◆ WHAT YOU WILL DO: Please repeat exactly the lines below from the one containing "Your Email (29, 1265)" down to the one containing "Quote (237, 1263)", both included, and nothing else.

◆ GIVEN INFORMATION:
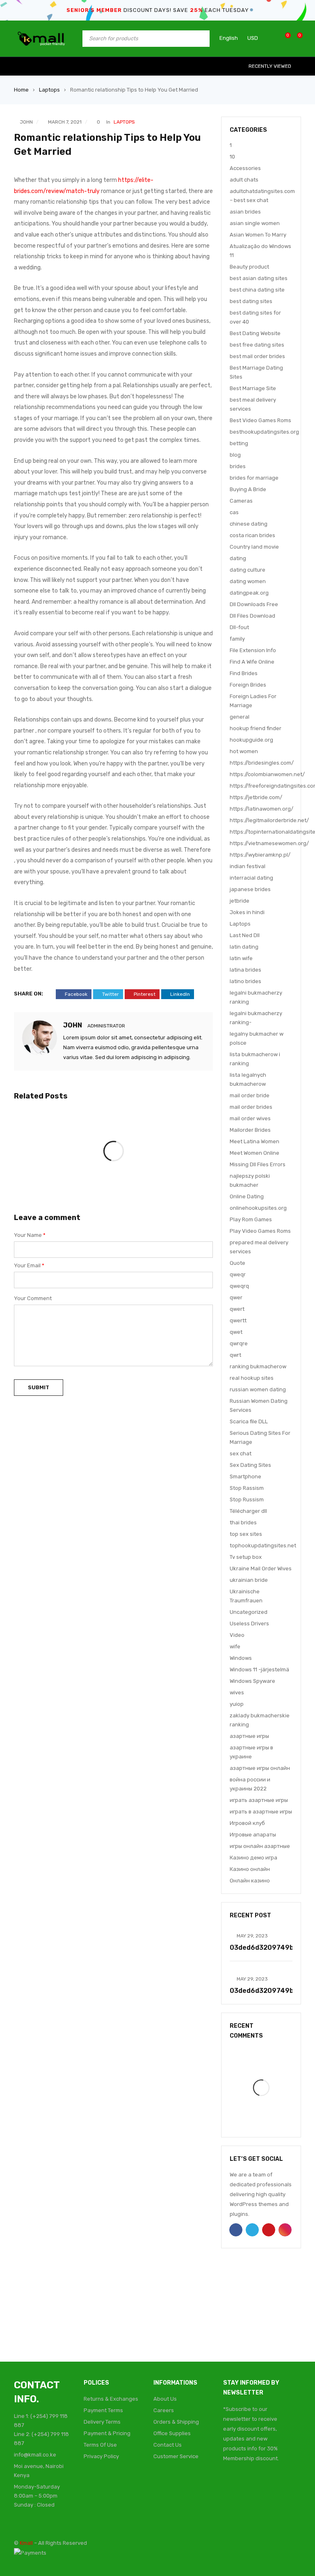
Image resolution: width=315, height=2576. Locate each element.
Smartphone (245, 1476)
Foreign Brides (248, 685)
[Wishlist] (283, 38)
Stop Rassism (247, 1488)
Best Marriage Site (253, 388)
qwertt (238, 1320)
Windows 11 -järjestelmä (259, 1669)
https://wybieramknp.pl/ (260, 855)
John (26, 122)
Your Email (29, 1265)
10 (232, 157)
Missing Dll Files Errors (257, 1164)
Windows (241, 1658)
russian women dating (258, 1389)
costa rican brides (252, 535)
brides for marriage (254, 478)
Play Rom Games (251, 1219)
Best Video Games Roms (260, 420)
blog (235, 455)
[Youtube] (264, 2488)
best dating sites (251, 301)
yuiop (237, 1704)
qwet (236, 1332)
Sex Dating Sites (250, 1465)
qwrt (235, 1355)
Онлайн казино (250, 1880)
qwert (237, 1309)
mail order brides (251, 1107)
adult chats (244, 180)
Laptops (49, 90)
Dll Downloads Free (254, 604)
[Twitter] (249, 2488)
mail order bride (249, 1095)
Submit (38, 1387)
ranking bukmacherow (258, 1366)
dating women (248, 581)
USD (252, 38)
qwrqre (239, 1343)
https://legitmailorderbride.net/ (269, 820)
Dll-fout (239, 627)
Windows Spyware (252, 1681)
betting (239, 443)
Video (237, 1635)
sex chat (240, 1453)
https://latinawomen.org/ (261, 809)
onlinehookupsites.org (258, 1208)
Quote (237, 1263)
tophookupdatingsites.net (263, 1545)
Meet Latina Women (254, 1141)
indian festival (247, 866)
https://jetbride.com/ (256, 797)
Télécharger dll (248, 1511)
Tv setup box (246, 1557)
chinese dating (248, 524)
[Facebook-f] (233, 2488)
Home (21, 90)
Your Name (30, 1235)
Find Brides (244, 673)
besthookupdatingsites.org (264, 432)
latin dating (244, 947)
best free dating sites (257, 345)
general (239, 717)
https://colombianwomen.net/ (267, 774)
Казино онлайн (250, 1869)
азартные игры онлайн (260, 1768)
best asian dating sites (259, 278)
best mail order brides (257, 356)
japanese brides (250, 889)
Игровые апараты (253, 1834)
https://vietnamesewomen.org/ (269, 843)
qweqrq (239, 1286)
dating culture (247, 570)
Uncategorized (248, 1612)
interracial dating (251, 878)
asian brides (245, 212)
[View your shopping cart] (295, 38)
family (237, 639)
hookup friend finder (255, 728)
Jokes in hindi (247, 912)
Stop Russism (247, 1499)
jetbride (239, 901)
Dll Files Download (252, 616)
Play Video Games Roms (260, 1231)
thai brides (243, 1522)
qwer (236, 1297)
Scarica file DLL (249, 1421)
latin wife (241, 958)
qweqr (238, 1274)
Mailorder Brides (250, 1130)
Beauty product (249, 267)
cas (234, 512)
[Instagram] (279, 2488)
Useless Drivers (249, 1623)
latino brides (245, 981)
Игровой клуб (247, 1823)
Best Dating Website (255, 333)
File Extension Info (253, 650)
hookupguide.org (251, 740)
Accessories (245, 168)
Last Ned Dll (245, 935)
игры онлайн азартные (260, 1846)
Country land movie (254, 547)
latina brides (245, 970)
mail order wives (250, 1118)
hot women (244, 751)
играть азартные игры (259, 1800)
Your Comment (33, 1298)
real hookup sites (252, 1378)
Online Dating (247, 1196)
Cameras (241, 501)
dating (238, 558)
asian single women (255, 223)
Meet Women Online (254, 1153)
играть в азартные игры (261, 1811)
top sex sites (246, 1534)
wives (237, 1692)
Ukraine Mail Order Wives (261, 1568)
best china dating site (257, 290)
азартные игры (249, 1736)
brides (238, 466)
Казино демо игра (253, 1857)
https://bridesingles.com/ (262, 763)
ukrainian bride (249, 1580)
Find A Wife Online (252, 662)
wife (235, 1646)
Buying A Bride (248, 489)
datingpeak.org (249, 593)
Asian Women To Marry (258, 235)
...
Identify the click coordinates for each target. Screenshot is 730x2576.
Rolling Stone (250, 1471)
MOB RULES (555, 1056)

◆ ANSWER BELOW:
Your Email (29, 1265)
10 (232, 157)
Missing Dll Files Errors (257, 1164)
Windows (241, 1658)
russian women dating (258, 1389)
costa rican brides (252, 535)
brides for marriage (254, 478)
Play Rom Games (251, 1219)
Best Video Games Roms (260, 420)
blog (235, 455)
[Youtube] (264, 2488)
best dating sites (251, 301)
yuiop (237, 1704)
qwet (236, 1332)
Sex Dating Sites (250, 1465)
qwrt (235, 1355)
Онлайн казино (250, 1880)
qwert (237, 1309)
mail order brides (251, 1107)
adult chats (244, 180)
Laptops (49, 90)
Dll Downloads Free (254, 604)
[Twitter] (249, 2488)
mail order bride (249, 1095)
Submit (38, 1387)
ranking bukmacherow (258, 1366)
dating women (248, 581)
USD (252, 38)
qwrqre (239, 1343)
https://legitmailorderbride.net/ (269, 820)
Dll-fout (239, 627)
Windows Spyware (252, 1681)
betting (239, 443)
Video (237, 1635)
sex chat (240, 1453)
https://latinawomen.org/ (261, 809)
onlinehookupsites.org (258, 1208)
Quote (237, 1263)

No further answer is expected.